Plaintiffs next argue that if we find they failed to state a claim for which relief could be granted, they should have been granted leave to amend their complaint to set forth an action for a declaratory judgment pursuant to A.R.S. § 12-1831. They argue that if Southwest’s position is correct in that their “claim against Southwest could only be litigated if . . . Southwest brought an action on the note . . . a Declaratory Judgment Action . . . would [be] appropriate insofar as the determination of the Andersons’ claim against Southwest is concerned, . . .” We disagree.

Plaintiffs have continued to make the installment payments to Southwest required by their agreement and Southwest has not brought suit against them for recovery under the note. There is no present controversy with respect to the claims and defenses available to plaintiffs should Southwest sue them in the future.

It is well established that a declaratory judgment action will not lie where it is used merely as a vehicle to obtain an advisory opinion. Moore v. Bolin, 70 Ariz. 354, 220 P.2d 850
(1950). The proceeding must be based on an actual controversy, involving an existing state of facts, and not on facts which may or may not arise sometime in the future. Moore v. Bolin, supra.
Plaintiffs have failed to present a justiciable controversy which can be adjudicated in this action. They were properly denied leave to amend their complaint.
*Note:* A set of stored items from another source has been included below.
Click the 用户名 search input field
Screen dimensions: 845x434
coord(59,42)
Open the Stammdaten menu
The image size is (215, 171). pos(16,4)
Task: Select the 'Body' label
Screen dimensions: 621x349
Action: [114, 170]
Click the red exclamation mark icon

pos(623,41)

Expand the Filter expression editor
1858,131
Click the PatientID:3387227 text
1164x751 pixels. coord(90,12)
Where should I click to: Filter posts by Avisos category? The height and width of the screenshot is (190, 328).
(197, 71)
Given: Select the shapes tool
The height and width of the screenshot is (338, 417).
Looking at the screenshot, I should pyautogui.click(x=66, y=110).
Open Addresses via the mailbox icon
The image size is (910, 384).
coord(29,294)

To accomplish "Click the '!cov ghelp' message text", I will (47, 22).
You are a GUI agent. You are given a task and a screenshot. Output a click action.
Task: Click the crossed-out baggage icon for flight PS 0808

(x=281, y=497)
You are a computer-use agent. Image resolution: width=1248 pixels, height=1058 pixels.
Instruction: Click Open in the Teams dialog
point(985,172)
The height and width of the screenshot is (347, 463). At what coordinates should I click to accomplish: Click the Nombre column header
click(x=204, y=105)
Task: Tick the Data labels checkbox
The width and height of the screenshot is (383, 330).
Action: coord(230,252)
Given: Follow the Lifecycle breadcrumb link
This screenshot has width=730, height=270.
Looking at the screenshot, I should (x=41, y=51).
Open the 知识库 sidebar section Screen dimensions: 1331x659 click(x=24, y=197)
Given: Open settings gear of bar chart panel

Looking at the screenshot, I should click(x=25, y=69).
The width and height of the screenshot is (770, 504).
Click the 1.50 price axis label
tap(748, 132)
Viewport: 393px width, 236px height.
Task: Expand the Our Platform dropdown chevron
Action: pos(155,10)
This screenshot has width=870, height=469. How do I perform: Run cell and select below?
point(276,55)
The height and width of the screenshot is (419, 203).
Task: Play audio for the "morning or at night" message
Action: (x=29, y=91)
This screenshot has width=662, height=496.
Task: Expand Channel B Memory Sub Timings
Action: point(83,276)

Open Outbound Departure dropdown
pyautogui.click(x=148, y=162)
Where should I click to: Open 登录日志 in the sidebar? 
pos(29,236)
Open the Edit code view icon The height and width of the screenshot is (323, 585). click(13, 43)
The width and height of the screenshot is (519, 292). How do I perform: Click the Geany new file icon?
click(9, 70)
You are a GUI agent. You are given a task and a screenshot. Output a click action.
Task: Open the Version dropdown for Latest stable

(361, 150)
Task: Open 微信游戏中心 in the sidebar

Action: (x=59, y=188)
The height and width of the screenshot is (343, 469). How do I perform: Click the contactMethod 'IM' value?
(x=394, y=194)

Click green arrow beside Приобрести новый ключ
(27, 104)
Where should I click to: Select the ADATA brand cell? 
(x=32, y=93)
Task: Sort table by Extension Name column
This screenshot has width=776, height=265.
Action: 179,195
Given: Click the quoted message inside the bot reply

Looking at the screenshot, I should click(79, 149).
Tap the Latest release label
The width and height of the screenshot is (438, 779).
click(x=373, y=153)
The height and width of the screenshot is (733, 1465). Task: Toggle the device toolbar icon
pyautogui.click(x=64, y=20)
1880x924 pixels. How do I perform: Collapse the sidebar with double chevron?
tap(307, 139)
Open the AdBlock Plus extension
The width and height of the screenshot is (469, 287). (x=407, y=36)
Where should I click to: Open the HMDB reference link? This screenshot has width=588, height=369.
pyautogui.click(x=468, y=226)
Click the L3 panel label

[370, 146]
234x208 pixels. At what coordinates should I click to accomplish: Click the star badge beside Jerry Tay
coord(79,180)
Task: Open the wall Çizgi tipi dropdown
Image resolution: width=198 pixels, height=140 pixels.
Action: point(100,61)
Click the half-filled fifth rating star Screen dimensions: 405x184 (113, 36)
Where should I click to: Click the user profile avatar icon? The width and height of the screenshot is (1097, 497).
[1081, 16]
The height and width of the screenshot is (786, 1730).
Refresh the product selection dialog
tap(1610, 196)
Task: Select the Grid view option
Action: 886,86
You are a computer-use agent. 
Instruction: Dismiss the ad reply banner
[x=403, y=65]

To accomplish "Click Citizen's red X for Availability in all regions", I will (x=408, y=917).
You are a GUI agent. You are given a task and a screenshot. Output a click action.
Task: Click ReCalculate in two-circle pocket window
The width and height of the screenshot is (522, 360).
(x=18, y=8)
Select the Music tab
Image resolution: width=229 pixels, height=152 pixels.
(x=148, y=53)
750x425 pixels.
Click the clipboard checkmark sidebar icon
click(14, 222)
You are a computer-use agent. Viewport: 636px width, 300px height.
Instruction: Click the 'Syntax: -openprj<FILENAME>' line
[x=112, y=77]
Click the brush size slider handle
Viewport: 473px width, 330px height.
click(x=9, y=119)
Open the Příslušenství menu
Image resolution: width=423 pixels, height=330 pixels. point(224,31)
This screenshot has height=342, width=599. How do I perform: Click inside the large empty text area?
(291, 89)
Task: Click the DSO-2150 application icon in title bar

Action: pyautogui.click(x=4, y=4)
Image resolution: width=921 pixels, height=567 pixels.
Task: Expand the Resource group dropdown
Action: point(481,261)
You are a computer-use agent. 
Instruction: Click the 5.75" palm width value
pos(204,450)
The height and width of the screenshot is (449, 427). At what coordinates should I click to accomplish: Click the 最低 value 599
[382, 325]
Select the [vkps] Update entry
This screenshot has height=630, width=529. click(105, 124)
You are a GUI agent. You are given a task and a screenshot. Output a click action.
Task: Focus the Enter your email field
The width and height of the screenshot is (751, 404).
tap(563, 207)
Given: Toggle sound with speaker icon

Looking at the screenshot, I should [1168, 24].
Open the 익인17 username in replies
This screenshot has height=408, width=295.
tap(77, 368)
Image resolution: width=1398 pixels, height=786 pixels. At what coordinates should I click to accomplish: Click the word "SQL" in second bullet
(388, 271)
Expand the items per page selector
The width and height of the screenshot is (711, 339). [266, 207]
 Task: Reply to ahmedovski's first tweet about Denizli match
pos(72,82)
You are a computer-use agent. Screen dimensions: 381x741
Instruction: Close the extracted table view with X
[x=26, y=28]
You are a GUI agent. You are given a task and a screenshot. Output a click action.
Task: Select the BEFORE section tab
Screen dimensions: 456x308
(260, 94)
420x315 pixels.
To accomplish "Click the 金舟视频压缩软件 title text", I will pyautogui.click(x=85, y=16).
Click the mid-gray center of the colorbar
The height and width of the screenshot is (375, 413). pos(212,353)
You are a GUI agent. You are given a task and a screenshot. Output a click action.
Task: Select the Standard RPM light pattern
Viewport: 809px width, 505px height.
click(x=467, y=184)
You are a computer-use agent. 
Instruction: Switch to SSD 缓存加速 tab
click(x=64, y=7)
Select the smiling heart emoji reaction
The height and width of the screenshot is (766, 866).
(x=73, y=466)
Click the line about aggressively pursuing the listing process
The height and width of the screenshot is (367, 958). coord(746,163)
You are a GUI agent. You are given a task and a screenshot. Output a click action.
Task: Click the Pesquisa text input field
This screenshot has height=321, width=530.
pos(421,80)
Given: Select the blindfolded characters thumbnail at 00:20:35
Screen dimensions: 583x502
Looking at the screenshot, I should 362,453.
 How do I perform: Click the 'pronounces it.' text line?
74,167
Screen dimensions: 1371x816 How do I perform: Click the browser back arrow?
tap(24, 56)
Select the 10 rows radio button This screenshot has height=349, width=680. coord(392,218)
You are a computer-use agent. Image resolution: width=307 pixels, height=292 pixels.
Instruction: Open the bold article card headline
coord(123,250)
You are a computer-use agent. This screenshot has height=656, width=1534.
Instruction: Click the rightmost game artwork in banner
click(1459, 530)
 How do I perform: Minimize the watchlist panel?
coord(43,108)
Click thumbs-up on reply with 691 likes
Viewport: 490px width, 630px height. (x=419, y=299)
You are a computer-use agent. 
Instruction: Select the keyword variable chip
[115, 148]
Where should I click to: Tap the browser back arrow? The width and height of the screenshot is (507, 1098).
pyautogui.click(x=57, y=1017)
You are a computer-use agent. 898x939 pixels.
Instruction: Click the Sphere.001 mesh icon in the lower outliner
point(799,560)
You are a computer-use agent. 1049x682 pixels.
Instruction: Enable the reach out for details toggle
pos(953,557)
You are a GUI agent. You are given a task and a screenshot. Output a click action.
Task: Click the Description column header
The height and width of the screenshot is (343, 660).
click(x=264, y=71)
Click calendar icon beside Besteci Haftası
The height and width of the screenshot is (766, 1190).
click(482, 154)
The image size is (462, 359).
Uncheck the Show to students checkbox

Plaintiffs have presented several other issues involving alternate grounds for the trial court’s summary judgment. Since we have determined that dismissal of plaintiffs’ complaint was proper in that it failed to state a claim for relief, it is unnecessary to reach these issues.

The judgment of the trial court is affirmed.

FROEB, Chief Judge, Division 1, and HAIRE, J., concur.

[1] There may indeed be another specific statutory basis for denying relief in this case, A.R.S. § 44-3138. However, since this statute does not appear as one of the bases given by the trial court for its decision, and since it was not briefed or argued to this Court by either counsel, we will not discuss it further in this opinion.